A quarentena remunerada tem por objetivo evitar que ex-servidores ingressem imediatamente no setor privado em atividades que possam gerar conflito de interesse com suas atribuições anteriores. 

Durante esse período, os dois ex-secretários continuam a receber a remuneração equivalente aos cargos que deixaram, mas não podem atuar em consultorias ou prestar serviços a empresas e entidades privadas relacionadas à área na qual atuavam enquanto servidores. 

A comissão concluiu que a atuação privada seria incompatível com a quarentena, por envolver áreas diretamente vinculadas às funções que desempenhavam no governo. 

No caso de Ronald “Sorriso”, ele havia recebido proposta para atuar como consultor em articulação federativa e políticas públicas voltadas à juventude junto ao Instituto Maria e João Aleixo, mas a Comissão de Ética entendeu que isso caracterizaria conflito de interesse.
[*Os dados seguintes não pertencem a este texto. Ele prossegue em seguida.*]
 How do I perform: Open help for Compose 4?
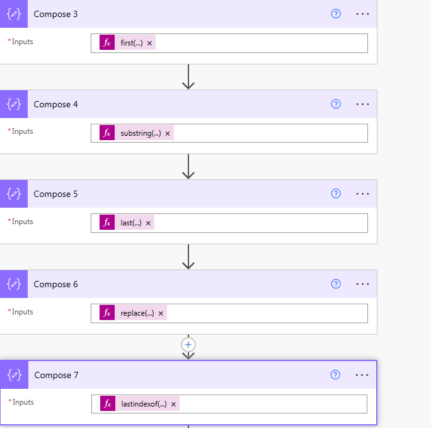(336, 104)
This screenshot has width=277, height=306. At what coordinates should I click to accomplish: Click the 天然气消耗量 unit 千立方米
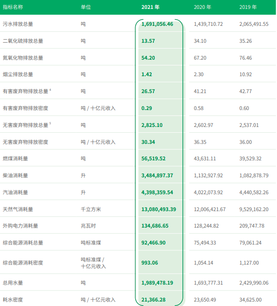tap(91, 209)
Situação semelhante foi observada com a proposta de Renato Simões junto a um escritório de advocacia. 

A Secretaria-Geral da Presidência, além de articular políticas com movimentos sociais e organizações civis, tem papel de coordenação das chamadas políticas participativas do governo federal. 

A substituição de quadros na pasta como ocorreu com as demissões e a adoção da quarentena remunerada, acompanha a mudança de comando da gestão anterior para a atual.